EXERCISE OBJECTIVE:
Convert the lines of the entries below, from the line containing "Given: Click the 27cm foot length value" through the end of the entries, both ends included, into a numbered list that omits blank lines. Leave the pictures out of the answer.

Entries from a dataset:
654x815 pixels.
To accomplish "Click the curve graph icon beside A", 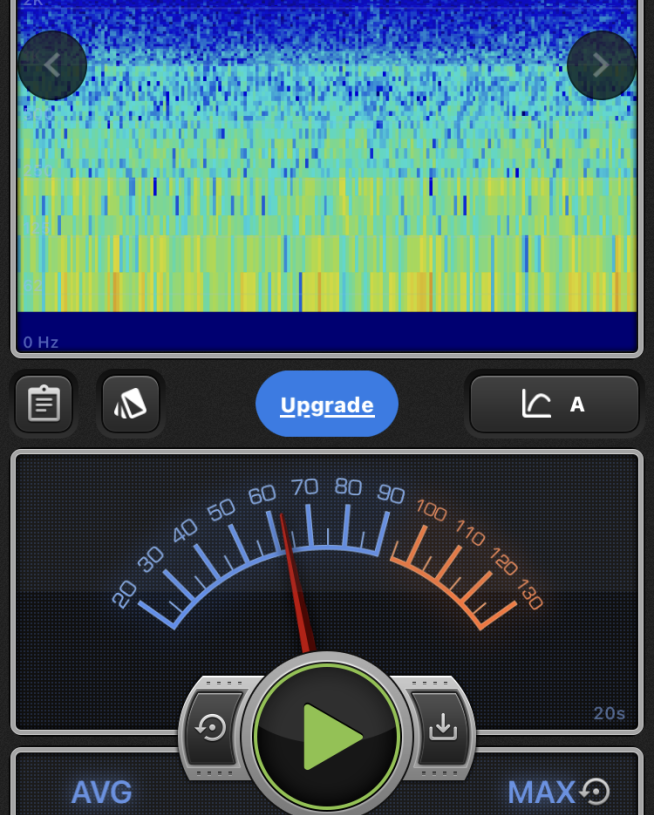I will (536, 404).
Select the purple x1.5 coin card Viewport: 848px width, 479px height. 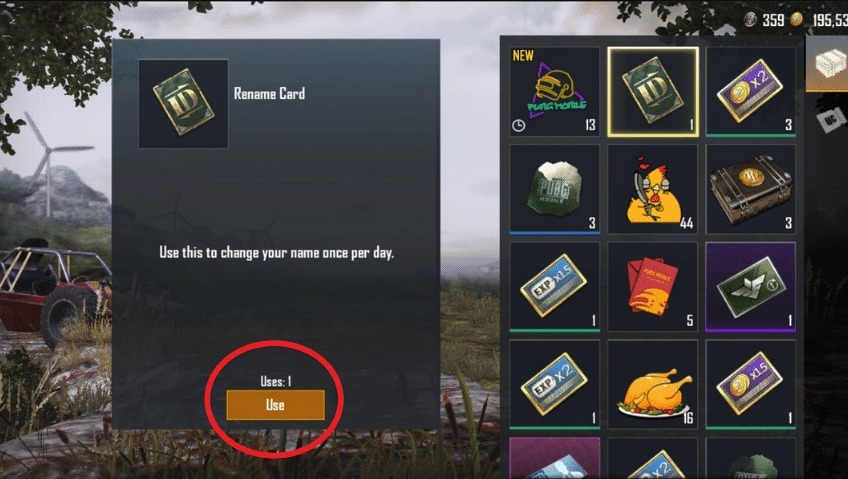pos(751,384)

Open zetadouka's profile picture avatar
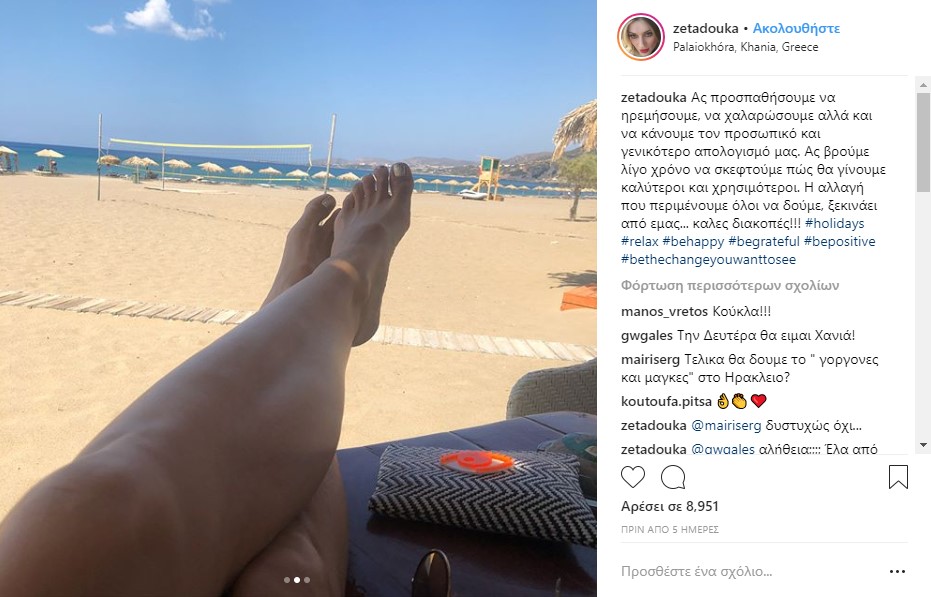click(641, 37)
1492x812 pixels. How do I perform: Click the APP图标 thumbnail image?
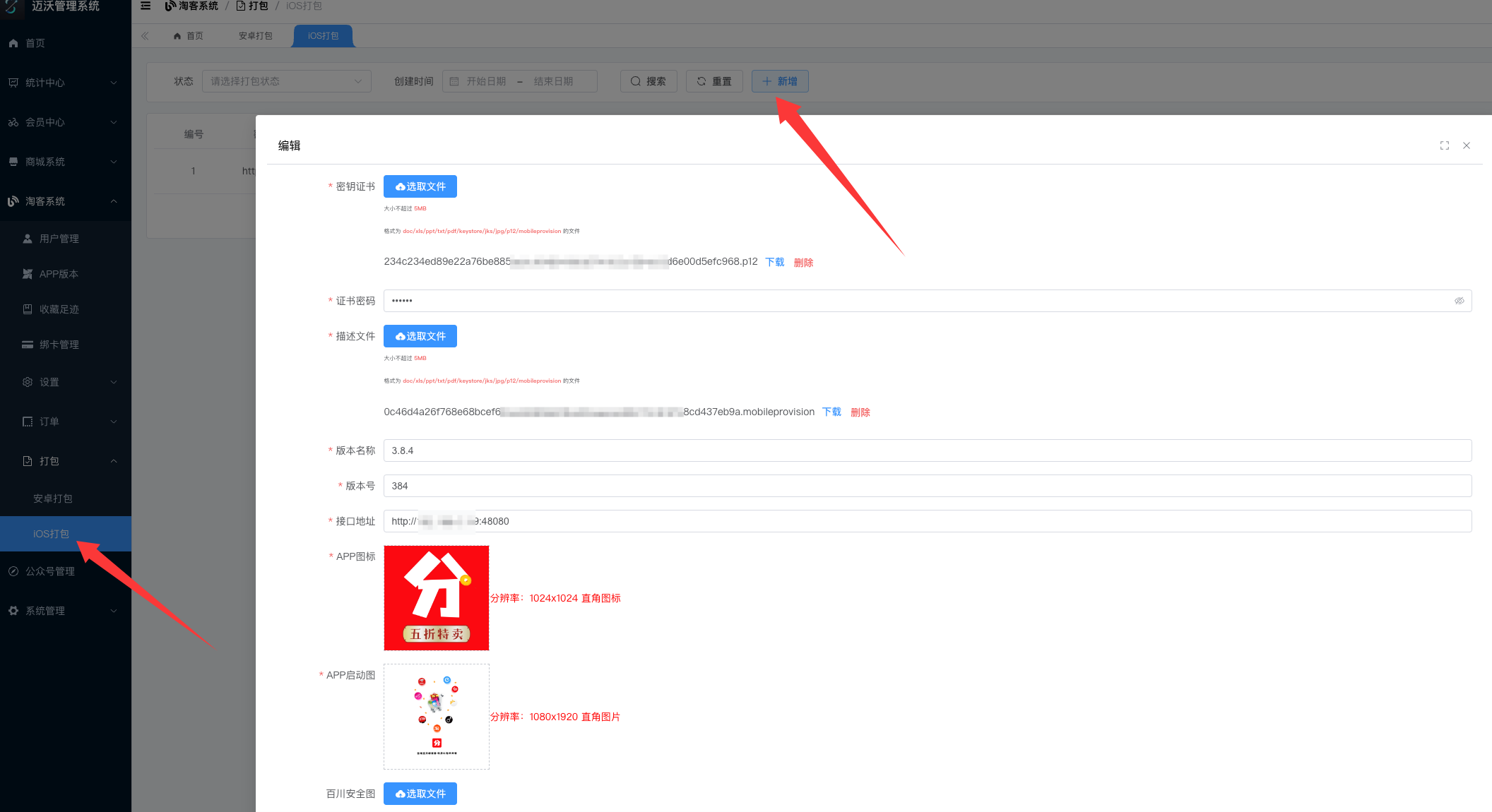pos(436,598)
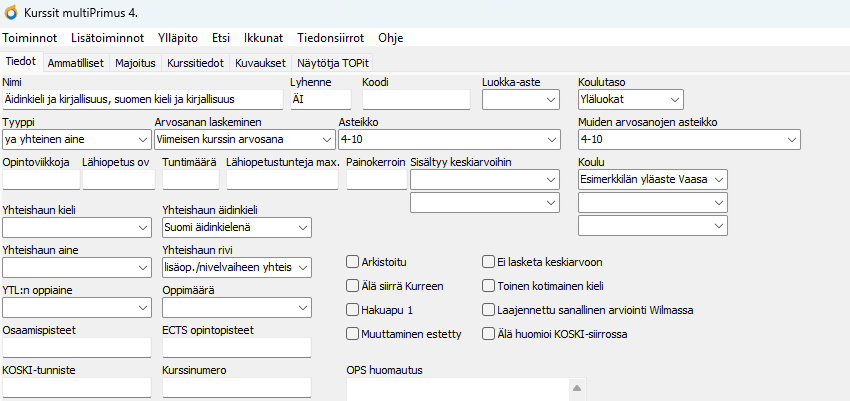Open the Toiminnot menu

tap(30, 37)
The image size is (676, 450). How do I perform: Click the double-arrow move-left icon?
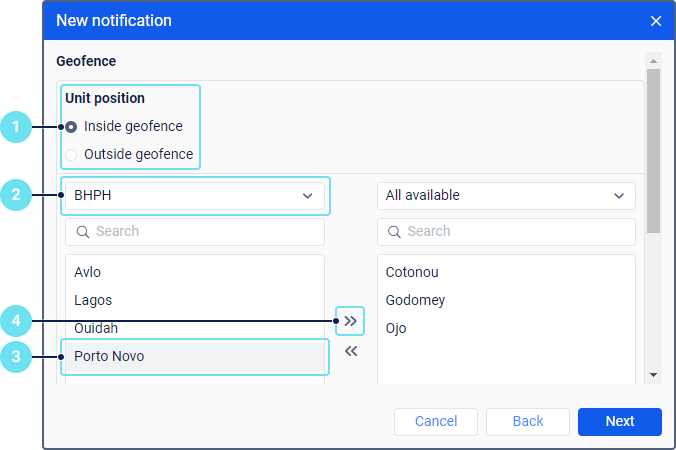351,351
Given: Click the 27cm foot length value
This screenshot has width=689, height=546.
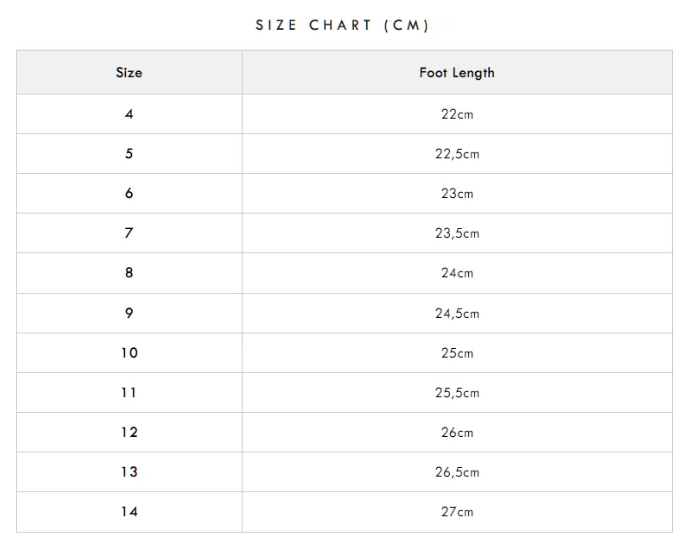Looking at the screenshot, I should (x=457, y=512).
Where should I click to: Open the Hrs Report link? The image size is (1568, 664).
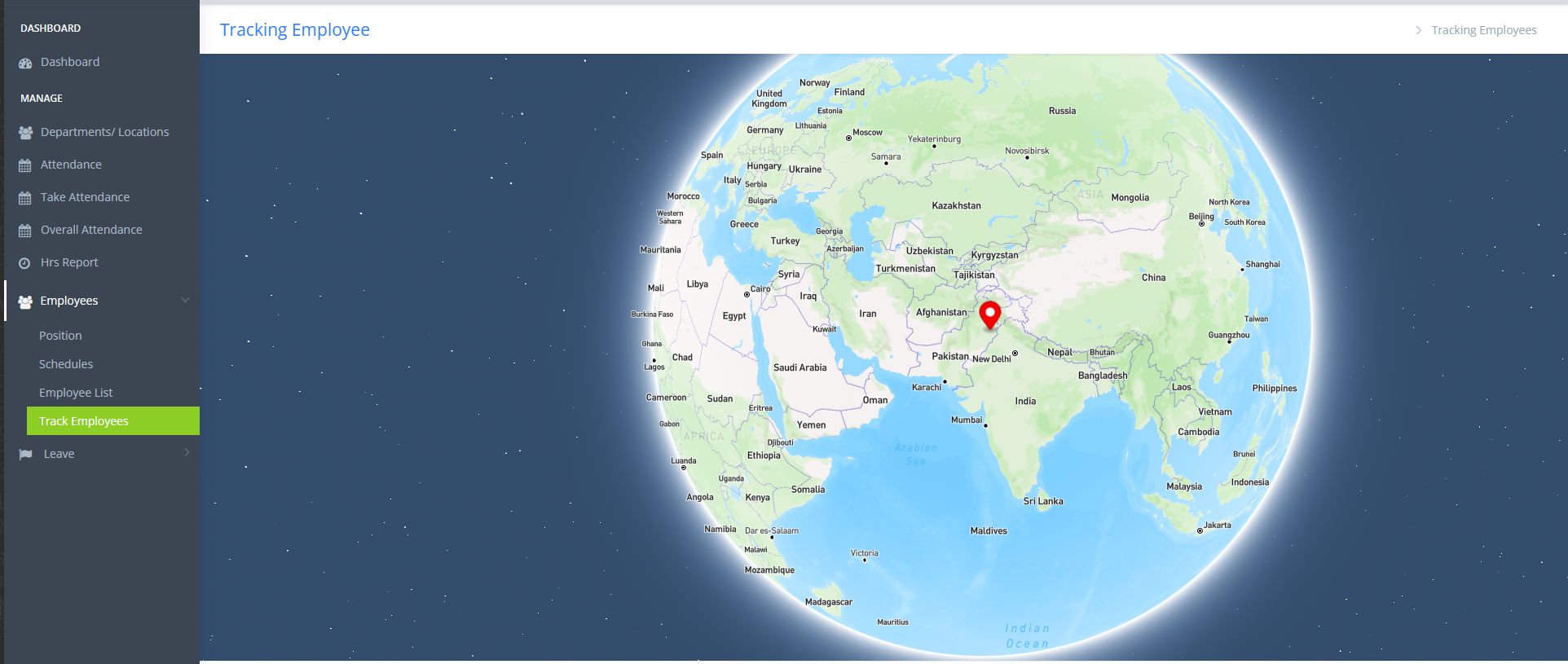[69, 262]
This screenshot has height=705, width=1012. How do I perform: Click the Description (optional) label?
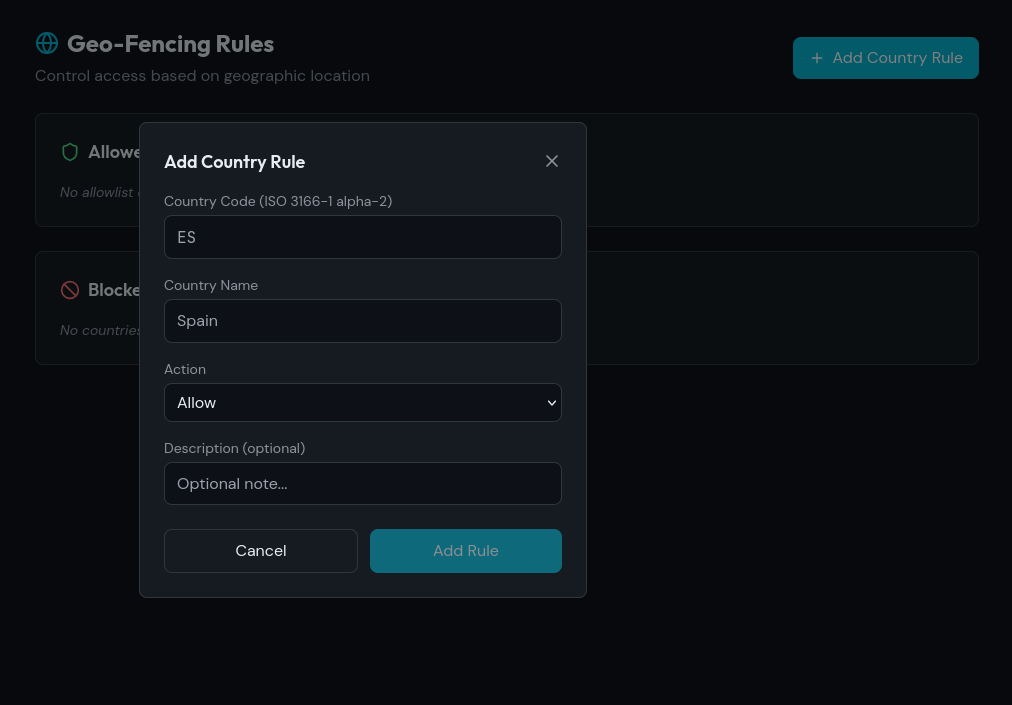[234, 448]
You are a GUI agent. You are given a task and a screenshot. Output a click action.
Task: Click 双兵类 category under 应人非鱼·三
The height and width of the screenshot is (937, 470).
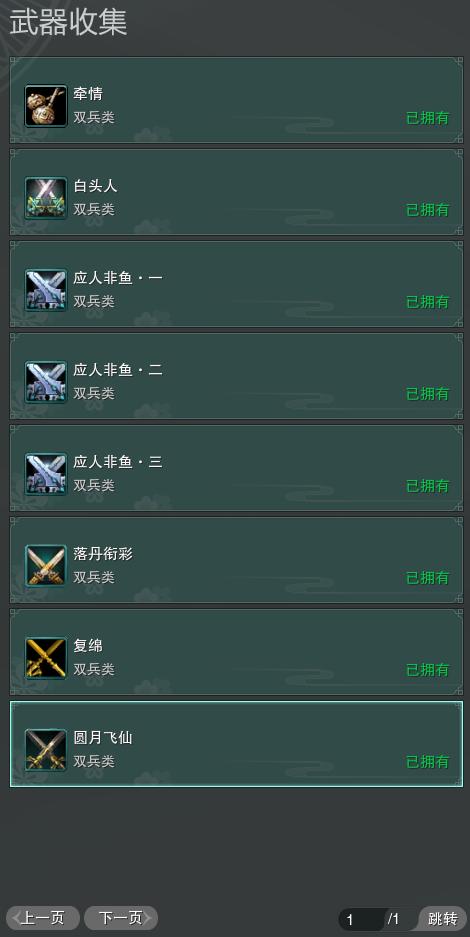(x=94, y=485)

ANSWER BELOW:
1. Given: Click the 27cm foot length value
2. This screenshot has width=689, height=546.
3. Looking at the screenshot, I should (x=457, y=512).
4. Where should I click to: Open the Hrs Report link? The image size is (1568, 664).
5. [69, 262]
6. This screenshot has height=705, width=1012. How do I perform: Click the Description (optional) label?
7. [234, 448]
8. You are a GUI agent. You are given a task and a screenshot. Output a click action.
9. Task: Click 双兵类 category under 应人非鱼·三
10. The height and width of the screenshot is (937, 470).
11. (x=94, y=485)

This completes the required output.